Neuropathological Abnormalities in Transgenic Mice Harbouring a Phosphorylation Mutant Neurofilament Transgene

Ser 55 within the head domain of neurofilament light chain (NF‐L) is a target for phosphorylation by protein kinase A. To understand further the physiological role(s) of NF‐L Ser 55 phosphorylation, we generated transgenic mice with a mutant NF‐L transgene in which Ser 55 was mutated to Asp so as to mimic permanent phosphorylation. Two lines of NF‐L(Asp) mice were created and these animals express the transgene in many neurones of the central and peripheral nervous systems. Both transgenic lines display identical, early onset, and robust pathological changes in the brain.
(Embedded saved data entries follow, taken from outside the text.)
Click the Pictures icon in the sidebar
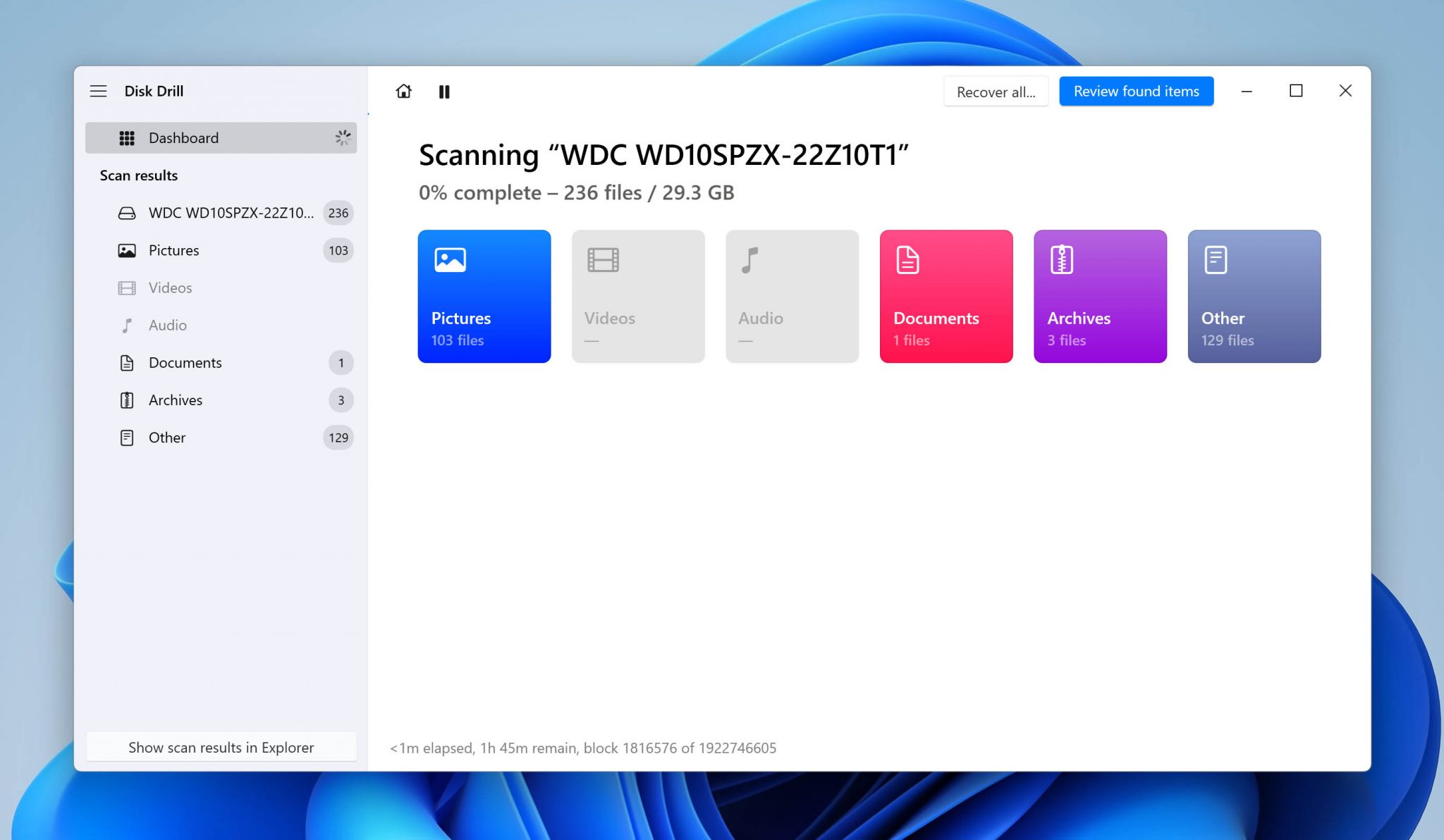This screenshot has height=840, width=1444. (x=127, y=250)
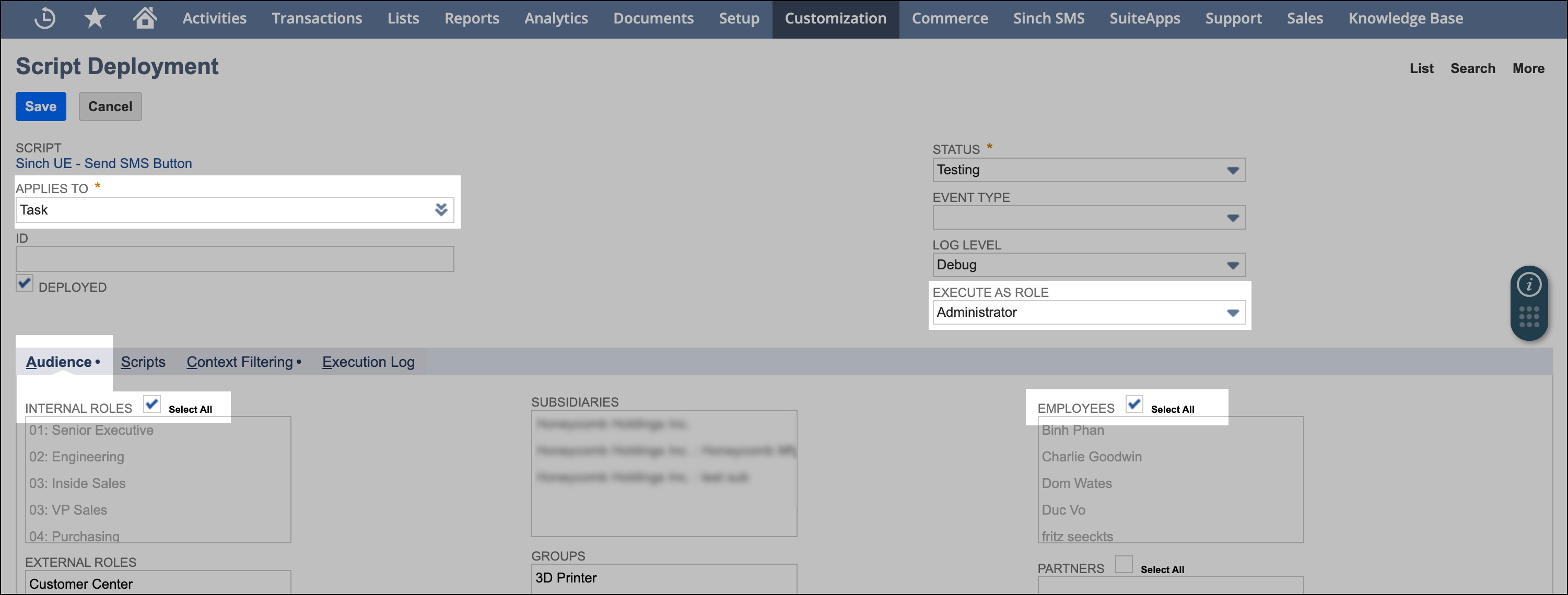Go to home page with the house icon

(x=145, y=18)
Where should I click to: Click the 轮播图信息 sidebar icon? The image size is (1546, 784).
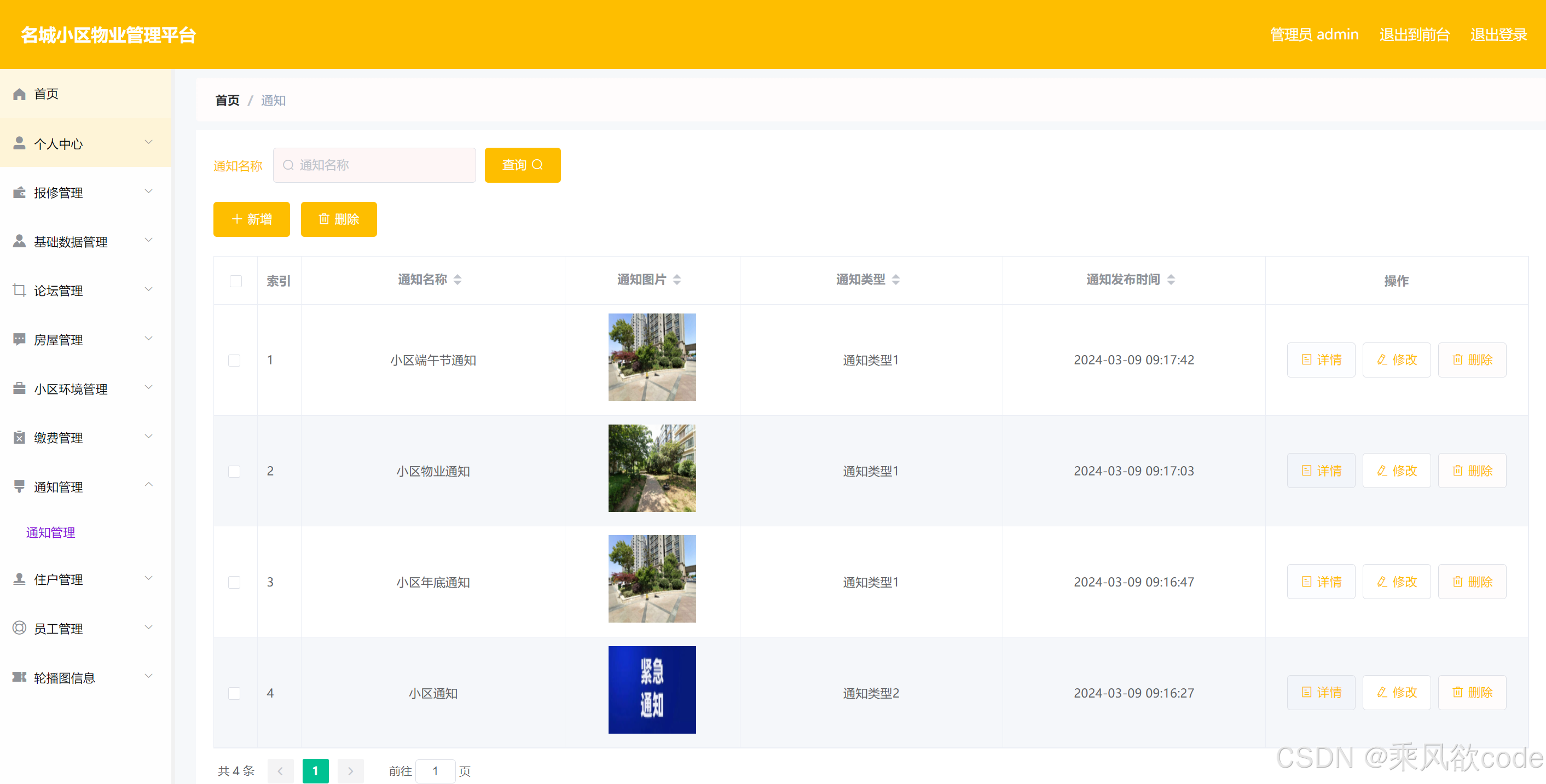coord(19,677)
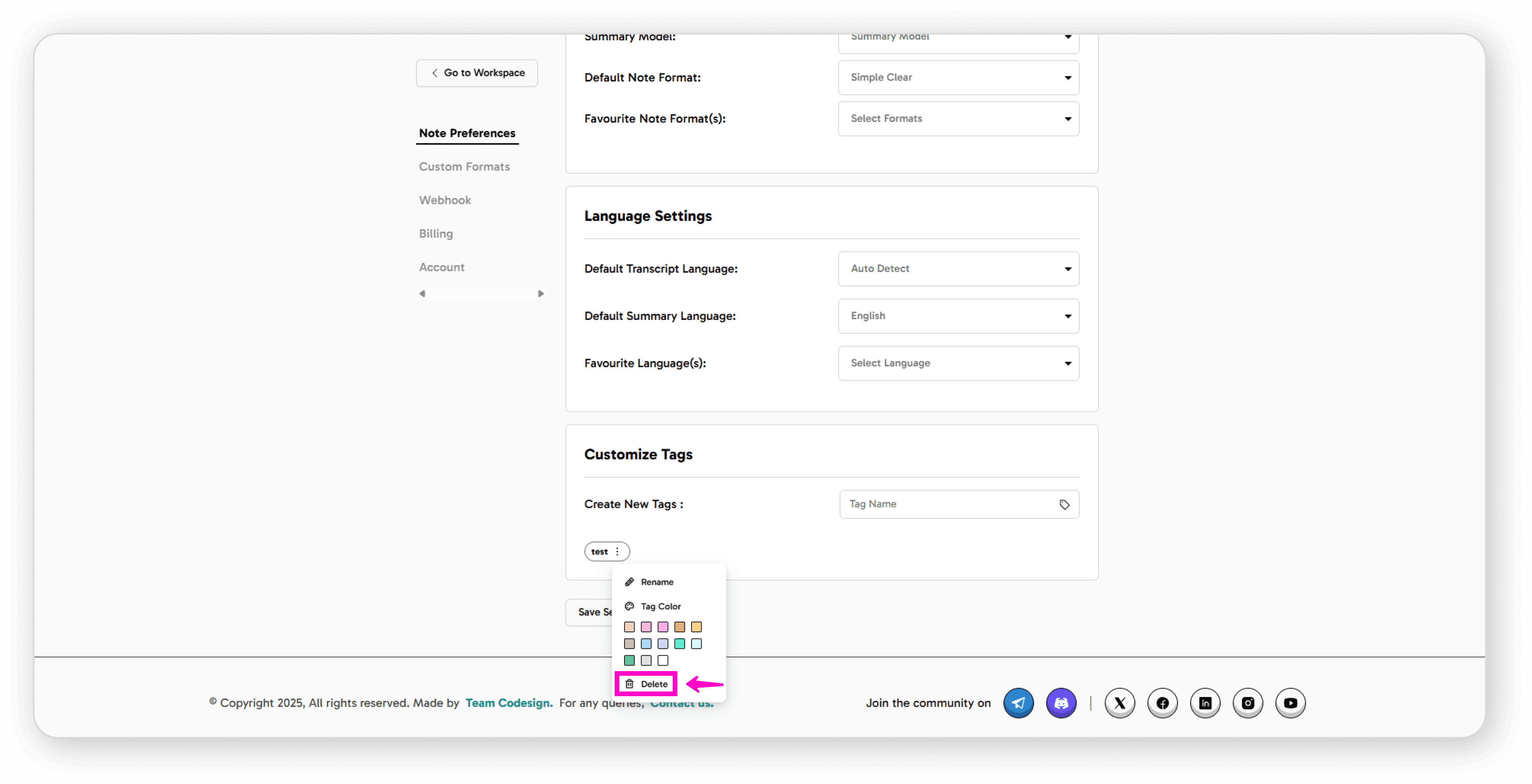1532x784 pixels.
Task: Click the tag icon in Tag Name field
Action: [1064, 505]
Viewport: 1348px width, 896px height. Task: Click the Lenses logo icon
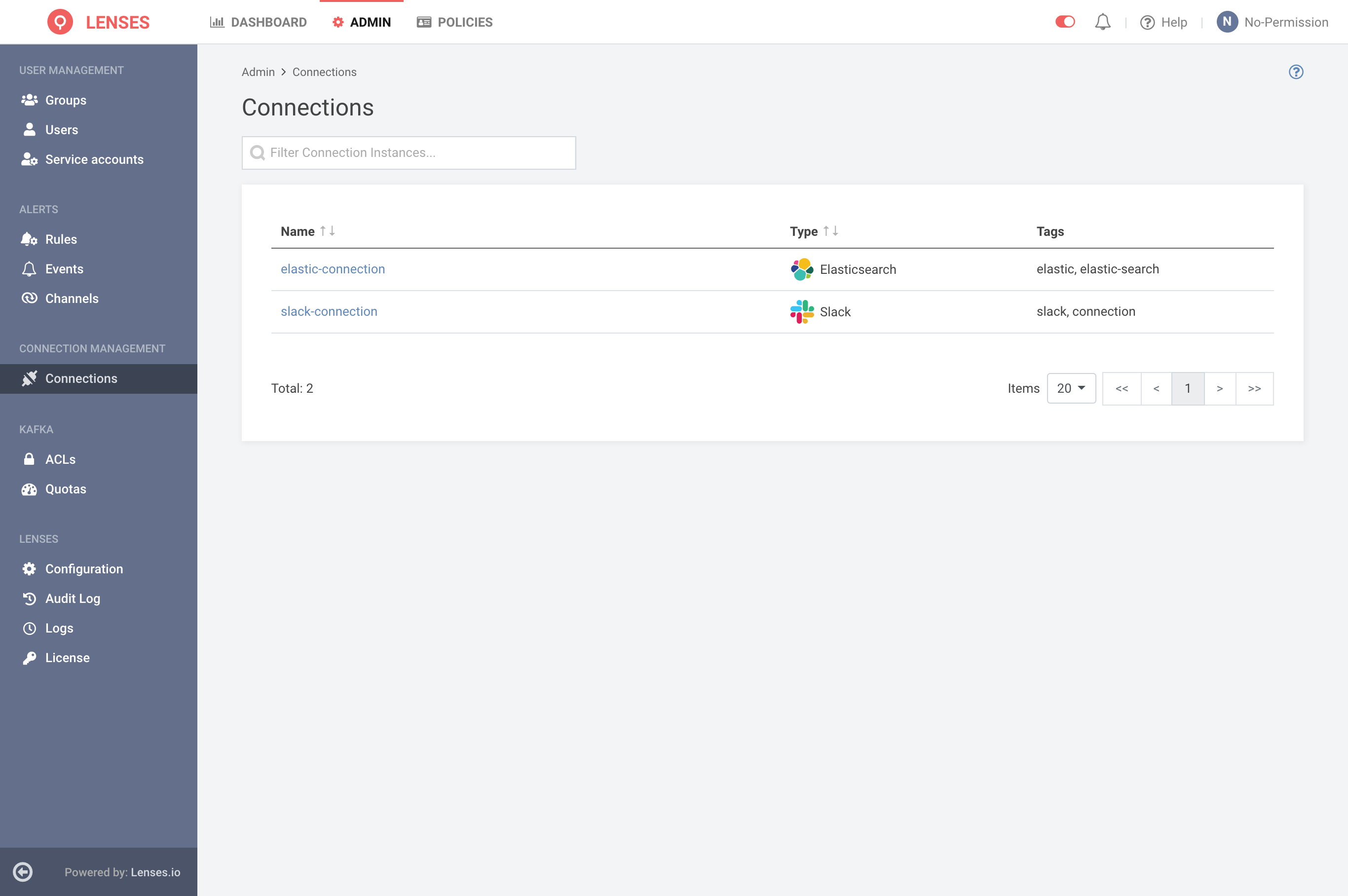pos(60,22)
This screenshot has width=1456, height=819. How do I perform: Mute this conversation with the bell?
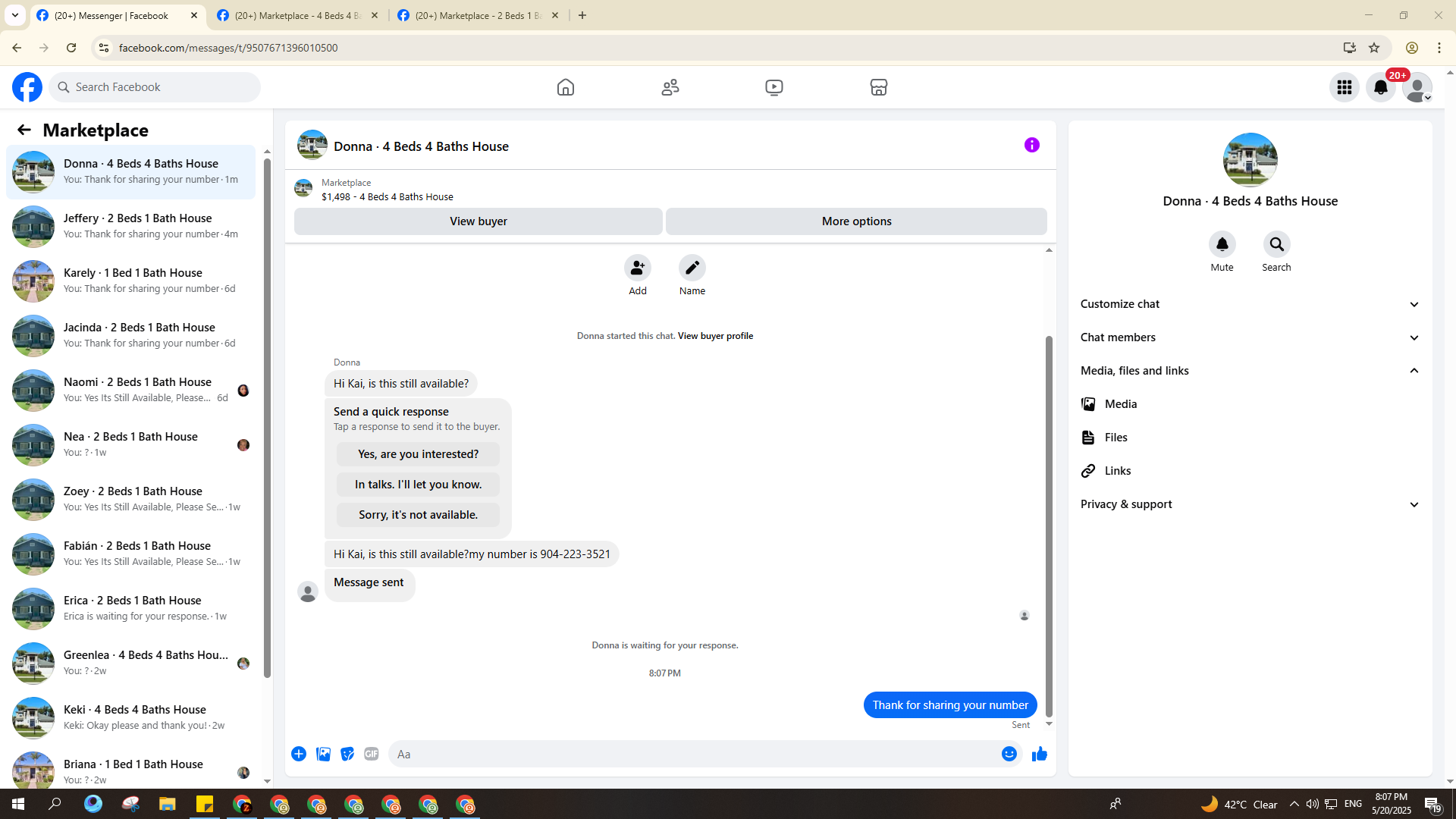1222,245
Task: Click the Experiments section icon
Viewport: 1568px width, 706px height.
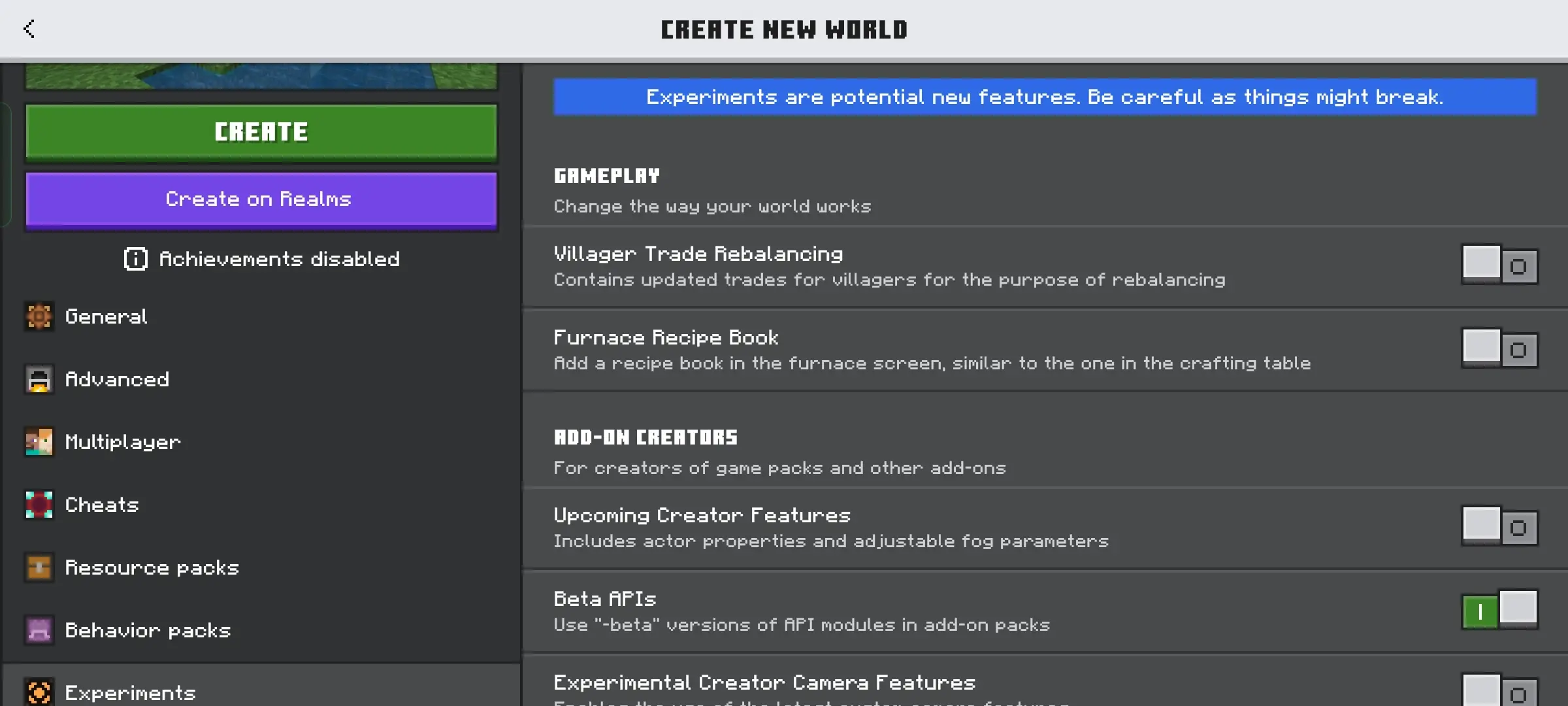Action: [x=39, y=692]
These involve the formation of NF‐L(Asp)‐containing perikaryal neurofilament inclusion bodies and the development of swollen Purkinje cell axons. Development of these pathologies was rapid and fully established in mice as young as 4 weeks of age. The two transgenic lines show no elevation of NF‐L, neurofilament middle chain (NF‐M), or neurofilament heavy chain (NF‐H), and transgenic NF‐L(Asp) represents only a minor proportion of total NF‐L protein. Because other published transgenic lines expressing higher levels of wild‐type NF‐L do not exhibit phenotypic changes that in any way resemble those in the NF‐L(Asp) mice and because the two different NF‐L(Asp) transgenic lines display identical neuropathological changes, it is likely that the pathological alterations observed in the NF‐L(Asp) mice are the result of properties of the mutant NF‐L. These results support the notion that phosphorylation of Ser 55 is a mechanism for regulating neurofilament organisation in vivo.